To better understand how to make use of the Mutation Observer API, let us take a look at a simple example. In this example, we will be simulating a social media post comment section, where we will utilize the API to observe when a new comment is added to the page, to notify the post owner.

To get started, let’s include the following code in our HTML file to define the structure of our page:

<div id="container">
  <div id="new-comment-alert">
 🟢 A new comment has been posted
  </div>

  <h2>Post</h2>
  <div id="post-content">
    <p>Post contents...</p>
  </div>

  <h2>Comments</h2>
  <div id="comments-container">
    <!-- comments goes here -->
  </div>
</div>;

Next, moving into our JavaScript file, we include the following code:

const commentAlert = document.getElementById("new-comment-alert");
const commentsContainer = document.getElementById("comments-container");

function newComment() {
  let comment = document.createElement("div");
  comment.className = "comment";
  comment.textContent = `This is comment number ${commentsContainer.children.length + 1}`;
  commentsContainer.appendChild(comment);
}

setInterval(() => {
  newComment();
}, 5000);

In the above code, we have defined a function that will be used to add new comments to the comment section in the page. We then called the setInterval() function to upload a new comment every five seconds. This approach helps us simulate the dynamic comment upload in the comment section of a real-world social media application.

Next, we include the following code:

const mutationObserver = new MutationObserver((entries) => {
  if (entries[0].addedNodes.length > 0) {
    commentAlert.style.top = "5px";
    setTimeout(() => {
      commentAlert.style.top = "-50px";
 }, 2000);
 }
});

mutationObserver.observe(commentsContainer, { childList: true });

In the above code, we have created a new MutationObserver instance that listens for the addition of nodes in the commentsContainer element. We then check if the addNodes array property is not empty, which would indicate the addition of a new node inside our target element. If the condition is true, we display the commentAlert element for 2 seconds.

Now anytime a comment is added to the post comment section, a notification pops up on the screen informing the user.

Browser Support

The Mutation Observer API provides a performant way to listen for various mutations in the DOM and is supported by recent versions of most major web browsers. Feel Free to check out the complete browser support table.

Comparing the Three Observers

In this section, we will explore some of the similarities and differences that exist between the three DOM observer APIs.

Similarities

Each of the DOM observer APIs shares some similar features, which you might have realized as we explored each of them individually. Let's highlight some of their similarities:

• API Design The constructor of all three DOM observer API is passed a callback function that specifies the actions to perform when an observation is made.

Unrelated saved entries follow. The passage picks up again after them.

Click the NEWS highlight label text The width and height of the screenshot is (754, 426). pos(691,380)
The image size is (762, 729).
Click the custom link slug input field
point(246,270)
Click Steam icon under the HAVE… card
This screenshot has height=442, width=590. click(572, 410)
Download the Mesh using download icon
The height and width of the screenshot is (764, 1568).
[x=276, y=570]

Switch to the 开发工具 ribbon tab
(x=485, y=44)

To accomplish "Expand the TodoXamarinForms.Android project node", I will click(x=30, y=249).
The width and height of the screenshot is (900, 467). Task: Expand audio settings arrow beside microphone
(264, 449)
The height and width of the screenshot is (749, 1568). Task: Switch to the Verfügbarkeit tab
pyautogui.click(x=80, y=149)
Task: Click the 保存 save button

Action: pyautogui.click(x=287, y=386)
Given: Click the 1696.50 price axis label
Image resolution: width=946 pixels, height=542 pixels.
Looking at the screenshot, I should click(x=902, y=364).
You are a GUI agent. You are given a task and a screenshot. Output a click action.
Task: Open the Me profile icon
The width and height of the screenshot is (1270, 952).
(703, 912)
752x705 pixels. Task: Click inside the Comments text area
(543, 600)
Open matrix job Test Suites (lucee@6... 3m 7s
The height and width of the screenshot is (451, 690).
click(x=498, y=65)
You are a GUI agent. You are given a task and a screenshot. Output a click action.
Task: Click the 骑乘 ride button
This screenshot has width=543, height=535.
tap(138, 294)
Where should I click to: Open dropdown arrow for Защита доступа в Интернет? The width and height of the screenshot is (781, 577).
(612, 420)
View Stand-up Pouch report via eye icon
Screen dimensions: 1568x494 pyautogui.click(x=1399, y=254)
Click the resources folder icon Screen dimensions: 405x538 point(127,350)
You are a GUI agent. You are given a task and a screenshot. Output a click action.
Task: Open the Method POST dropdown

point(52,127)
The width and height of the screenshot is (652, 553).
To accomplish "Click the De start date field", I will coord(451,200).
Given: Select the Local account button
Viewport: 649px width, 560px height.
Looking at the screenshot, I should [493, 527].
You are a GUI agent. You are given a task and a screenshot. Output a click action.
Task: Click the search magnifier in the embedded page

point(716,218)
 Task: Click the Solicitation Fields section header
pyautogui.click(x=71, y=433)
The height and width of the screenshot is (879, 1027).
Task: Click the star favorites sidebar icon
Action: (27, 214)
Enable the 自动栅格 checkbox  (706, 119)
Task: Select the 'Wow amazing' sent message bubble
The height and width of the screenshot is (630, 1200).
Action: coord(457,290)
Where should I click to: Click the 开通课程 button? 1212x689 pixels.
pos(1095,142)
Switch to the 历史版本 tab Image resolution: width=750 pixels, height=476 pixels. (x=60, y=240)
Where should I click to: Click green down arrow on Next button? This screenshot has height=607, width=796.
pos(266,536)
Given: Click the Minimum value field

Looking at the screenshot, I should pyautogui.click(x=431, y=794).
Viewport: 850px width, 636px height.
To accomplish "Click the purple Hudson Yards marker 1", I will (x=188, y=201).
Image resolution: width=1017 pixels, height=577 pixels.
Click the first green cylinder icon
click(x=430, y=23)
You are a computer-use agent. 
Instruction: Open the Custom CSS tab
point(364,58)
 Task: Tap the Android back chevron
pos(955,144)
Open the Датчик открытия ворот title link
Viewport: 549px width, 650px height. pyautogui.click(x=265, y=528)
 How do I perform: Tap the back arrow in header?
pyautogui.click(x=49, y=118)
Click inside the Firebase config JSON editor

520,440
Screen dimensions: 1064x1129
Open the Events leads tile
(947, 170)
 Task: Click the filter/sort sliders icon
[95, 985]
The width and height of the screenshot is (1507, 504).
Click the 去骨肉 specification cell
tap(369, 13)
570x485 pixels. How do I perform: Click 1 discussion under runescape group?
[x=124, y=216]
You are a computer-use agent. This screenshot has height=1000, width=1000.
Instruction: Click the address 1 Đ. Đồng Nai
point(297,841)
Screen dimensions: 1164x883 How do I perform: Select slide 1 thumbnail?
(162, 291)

• Callback arguments: The callback function passed to the constructor of each of the APIs receives the same two arguments: An entries array and the observer itself.

• Observer methods: The APIs share the same observe() and unobserve() instance methods for starting and ending observations on a target element.

• Target element: All three DOM observer APIs require a target element to be passed to their observe() method.

Differences

While the three APIs do possess some similarities, they also have several distinctive aspects that set them apart. Let's take a look at them.

Conclusion

In summary, the DOM observer APIs are powerful and reliable tools that help developers create more adaptable and responsive web applications by allowing them to track and manage changes to the box model, intersection, and mutations of elements in the DOM.

Hopefully, this article has given you a good understanding of these APIs and how you can utilize them in your application. Happy coding!